Judy Prescott, RN, BSN, CIC, Manager, Epidemiology; William Sutker, MD, Medical Director, Epidemiology; Cristie Columbus, MD, Asst. Medical Director; Irving Prengler, MD, Chief Medical Officer; Janette Brown, RN, BSN; Fidelina Valencia, RN, BSN; Allen Peden, RN; Connie Izzo, RN, Epidemiology Nurse, Baylor University Medical Center, Dallas, TX
Issue: Even with substantial evidence that hand hygiene reduces the incidence of infections, healthcare workers (HCWs) compliance to recommended hand hygiene practices remains low. With reimbursement to hospitals affected when infections develop after admission, there is renewed attention to infection prevention. The leadership of this large 14 facility system decided to face the challenge of improving HCWs hand hygiene compliance rates.
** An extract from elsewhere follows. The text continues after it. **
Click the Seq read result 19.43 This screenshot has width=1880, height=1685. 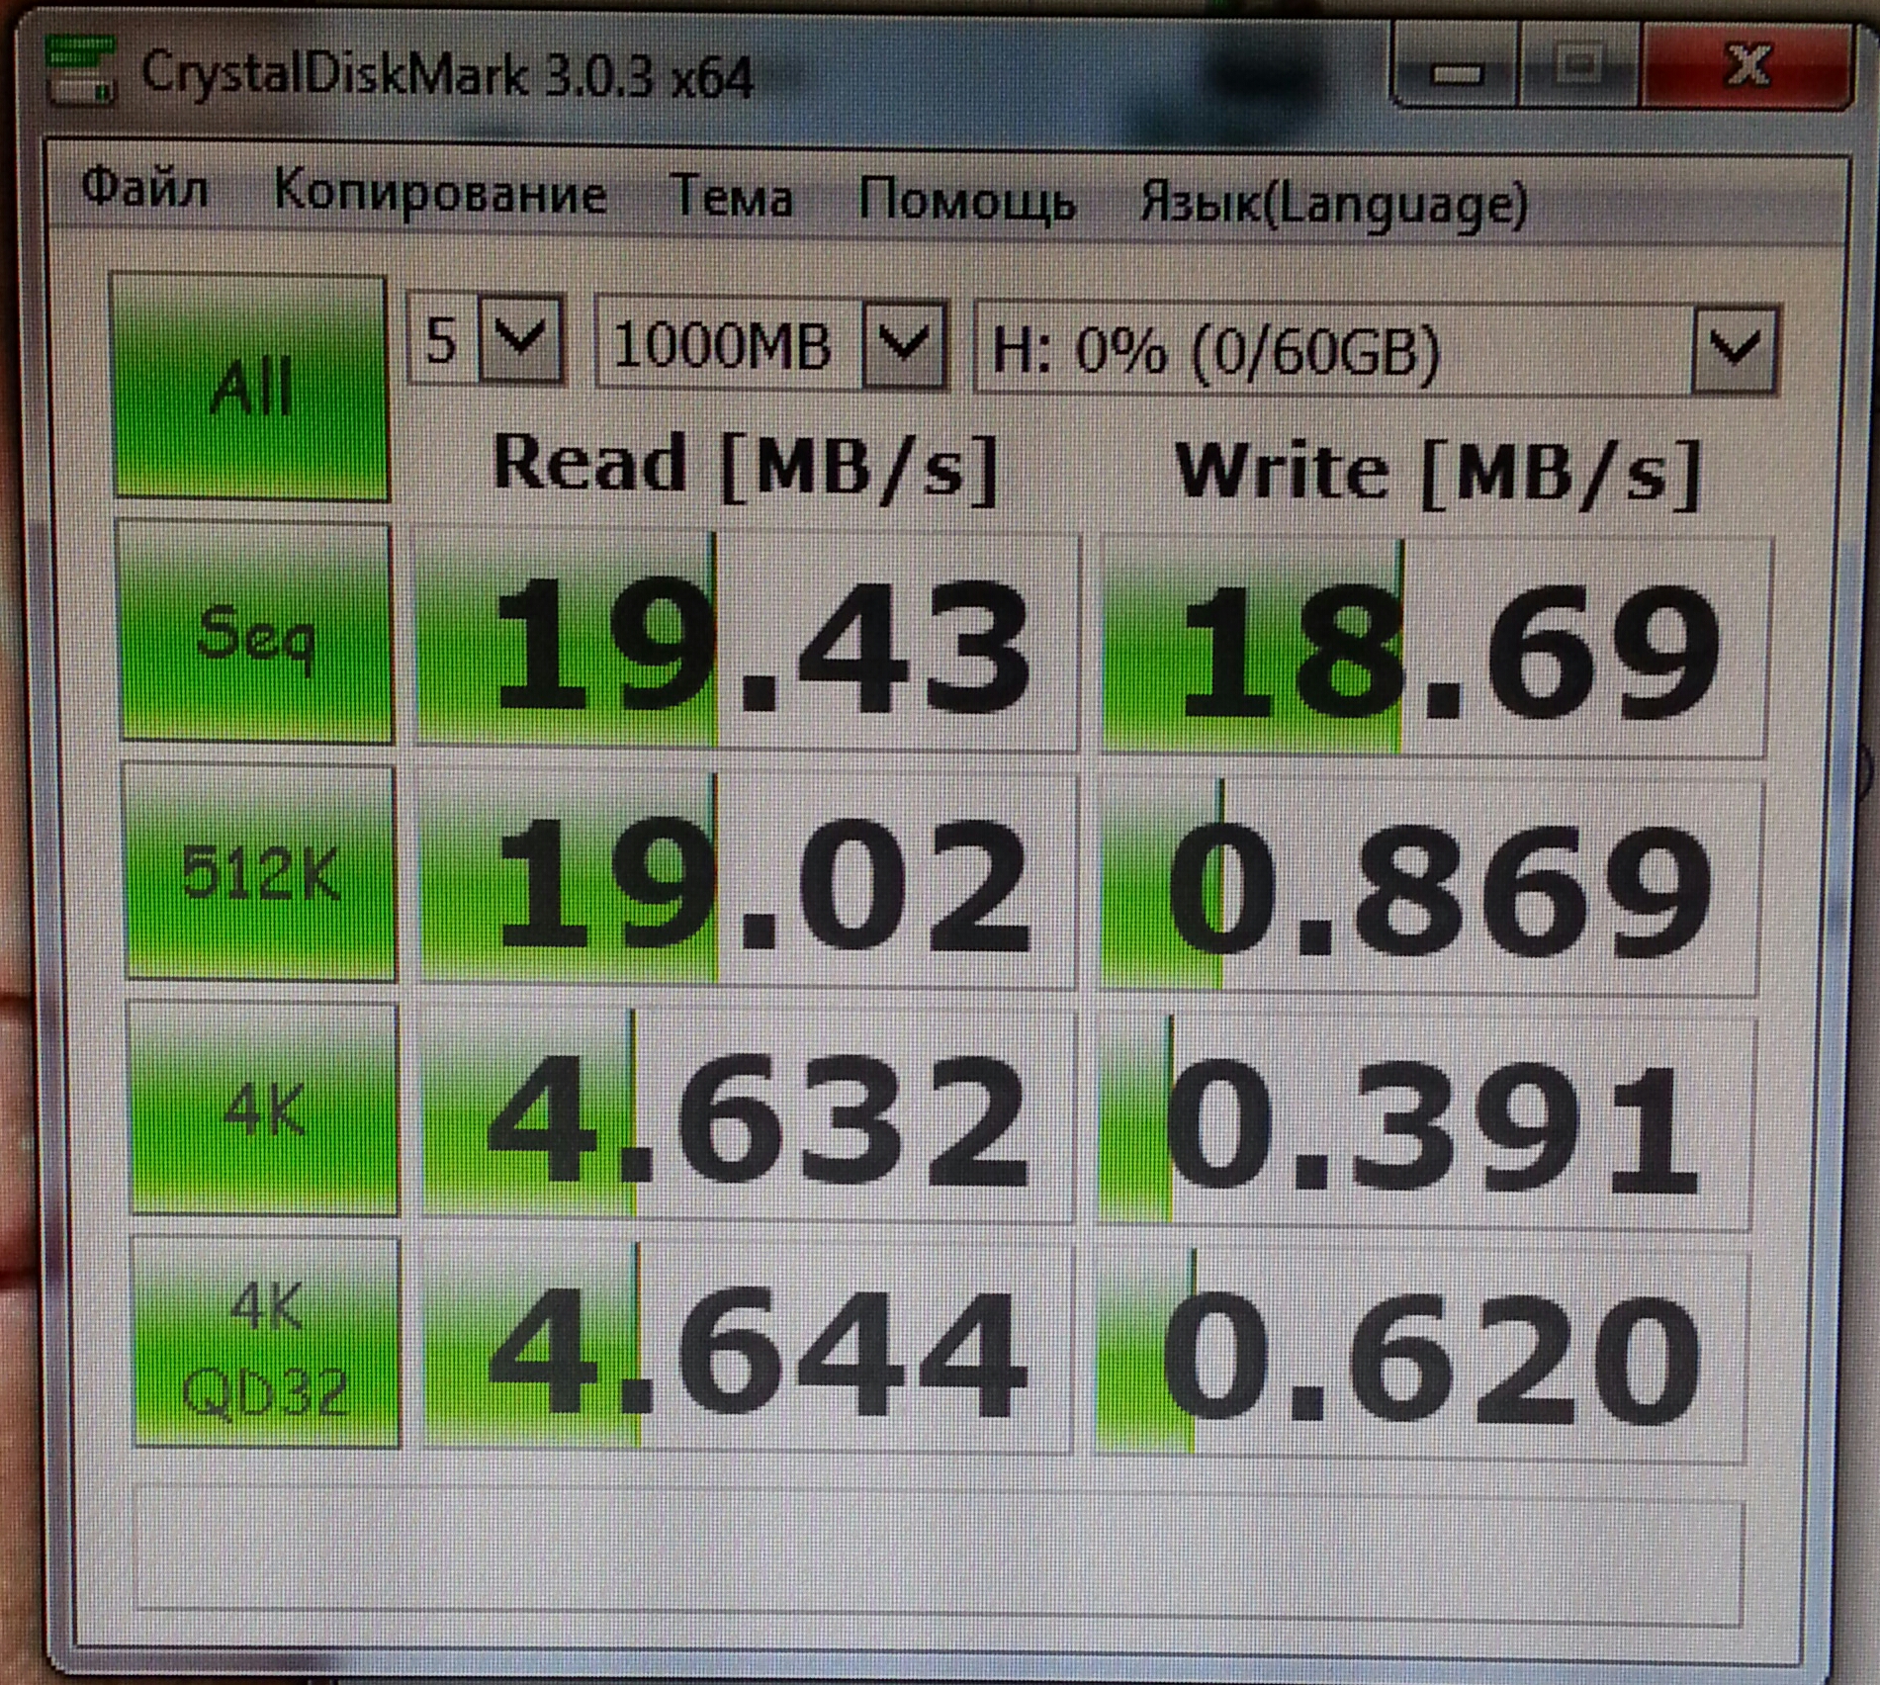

Project: Beginning in January 2008, a system-wide team of leaders chaired by two physicians was selected. Along with the President of the system, physician and hospital leaders from all facilities were selected to champion the hand hygiene efforts. The AIM statement was “To increase the System hand washing compliance from the current rate to 85% by the end Jun 2009 and 95% by the end of Jun 2010, thereby contributing to a projected 10% decrease in the number of healthcare associated MRSA infections, urinary tract infections(UTIs), and central venous catheter blood stream infections (BSI) by the end of Jun 2009 and 20% by the end of Jun 2010.”. Three sub-teams were selected to develop and implement public relations, education, and metrics initiatives. The public relations team developed a sophisticated messaging that included signage, ongoing articles in publications and avenues of communication across the system, and a video message from the President to employees and patients. The education team developed a mandatory online learning module for all employees. The metrics team developed a process to monitor compliance consistently and developed a report comparing hand hygiene compliance by facility.
Results: Since Jan 2008, the system hand hygiene compliance rate has improved from 76.74% to 87.28%. The central line BSI rate has decreased from 3.39/1000 central line days to 0.36/1000 central line days. A process has been developed to include MRSA and UTI data.
Lessons Learned: Moving a large system in the same direction must be planned carefully and attention to detail is imperative. The support from the top leadership in this system has moved the importance of hand hygiene to the top of the initiative list. They wholeheartedly supported the hand hygiene efforts because it is the right thing to do for our patients.